**Set tasks**
1. Please copy word for word a passage from the amano shrimp breeding thread, beginning at the words "## Harry Muscle" and stopping after "(May 3, 2005)".
2. Pick up the forum thread on amano shrimp breeding after its last sentence and keep writing it.

**Document**
______

# Looking for amano shrimp breeding info



## Harry Muscle (Oct 17, 2007)

My amano shrimp seem to be constantly carrying eggs, however, I know you need salt water to raise the babies, so I was just curiuous to read up more info. Does anyone have a link to a article or two about all the details of breeding amano shrimp? The more step by step the information the better ... sort of a amano breeding for dummies 

Thanks,
Harry


----------



## PMD (May 3, 2005)

This French guy has a good outline for successful Amano breeding:

http://caridina.japonica.online.fr/English/Elevage.htm


----------



## jazzlvr123 (Apr 29, 2007)

the following is a stick on shrimpnow.com it is NOT my write up;
Why breeding in Salt water?

In nature Amano's live in coastal area in freshwater lakes. The lakes where they live have a connection with the sea trough a river. When the eggs are ready to hatch, the pregnant shrimp swims to the beginning of the river and that's the place where the eggs will hatch..
The larva of the Amano shrimp flow with the river to the mouth of the river, where the water is brackish/ salt, because of the connection with the sea.
The larva will grow-up in the sea or the mouth of the river. The larva has a couple of different stages when growing. After about 25 days or so the larva turns in to shrimplets.

______

**Recorded data**

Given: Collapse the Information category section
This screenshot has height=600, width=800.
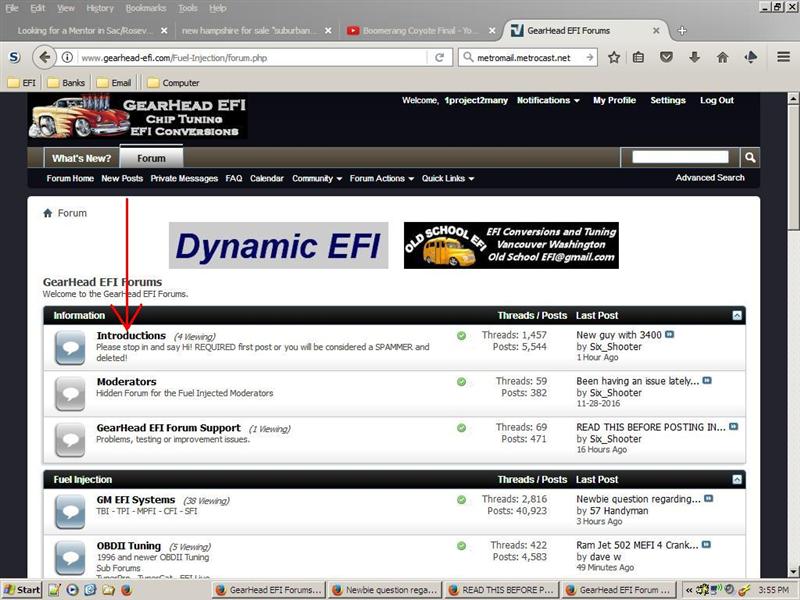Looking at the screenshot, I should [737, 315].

______

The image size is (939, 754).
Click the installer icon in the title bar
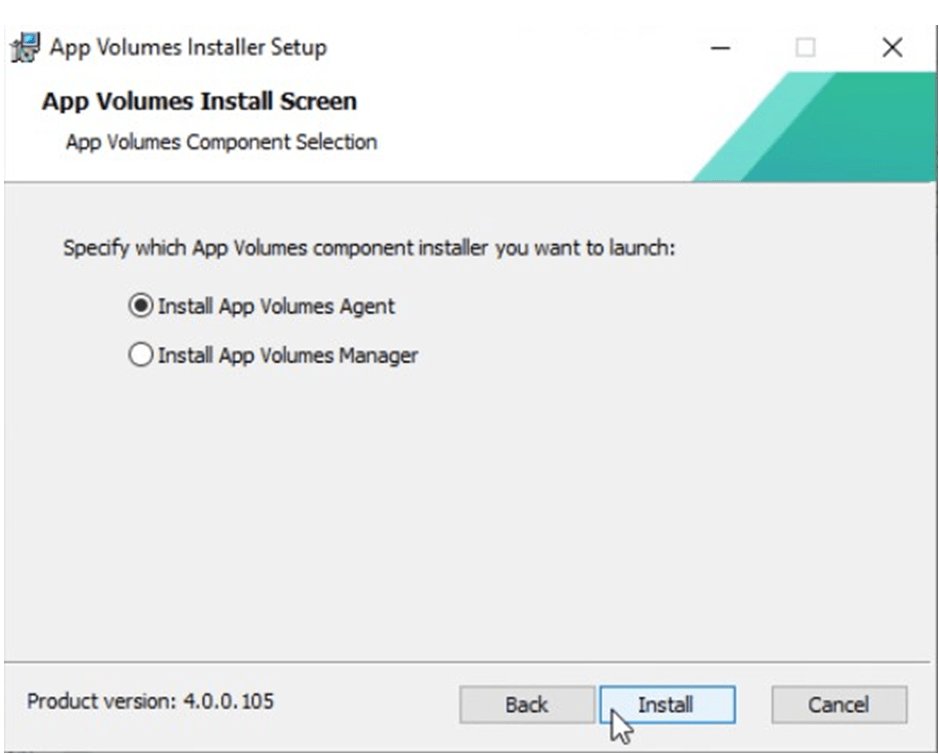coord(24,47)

______

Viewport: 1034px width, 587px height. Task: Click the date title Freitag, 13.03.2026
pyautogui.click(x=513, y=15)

______

**Answers to the tasks**
1.
## Harry Muscle (Oct 17, 2007)

My amano shrimp seem to be constantly carrying eggs, however, I know you need salt water to raise the babies, so I was just curiuous to read up more info. Does anyone have a link to a article or two about all the details of breeding amano shrimp? The more step by step the information the better ... sort of a amano breeding for dummies 

Thanks,
Harry


----------



## PMD (May 3, 2005)

2.
The little shrimplets have to get strength by eating algae for another 20 days. Then they are strong enough to swim into the river and return to the freshwater lake to become an adult shrimp.

How do you start...

You start with the right material....

• A 54 liter tank (about 14 gallon). Not smaller. This because the female get over 1000 larva and with a smaller tank the water doesn't stay in balance. (No filtering!)
• A 20/30 liter tank. Freshwater. Just a normal tank to place the Amano shrimplets in when the can go from salt to sweet water. Add some plants, etc... This tank must have filtering.
• The tank need lamps...
• A hiding place for the pregnant female. For instance a piece of a broken flowerpot
• A plastic decoration plant. Real plants could have some effect on the balance of the water.
• Air pump
• 8 mm air hose, 2 pieces about 1 meter.
• Piece of lead to wrap around the hose.
• Artemia sif
• pipet
• granule food small sized
• Liquizell (a liquid starter feed) it's made by Hobby.
• Spirulina (powder or tablets)( 100% natural).
• Sea salt, for instance from Tropical Marine. Other brands can be used, but this is the brand witch is used by the inventor of this breeding method. You need about 3 kg.
• A pregnant female...

Preparing the tank for the female

put the empty tank at a place where it's as dark as possible.. No direct sunlight!!
Get some water of the tank where your Amano's living in, and fill the breeding tank for 50%. Fill in the rest of the tank with clean water.
Put the plastic plant and the hiding place at the bottom of the tank. Make sure it stays there.
The lamps must be burning from 11:00 till 23:00
The water has to be about 22 degrees Celsius

Wrap the little piece of lead around the end of the hose so that the end of the hose stays at the bottom of the tank. Connect the hose to the air pump and put the hose on the bottom of the tank, in the middle. The airflow must not be too soft. Look when adjusting the speed. You have to see the bubbles about ½ second apart from each other.

There is no filtering of the water, because the larva could get sucked in to the filter.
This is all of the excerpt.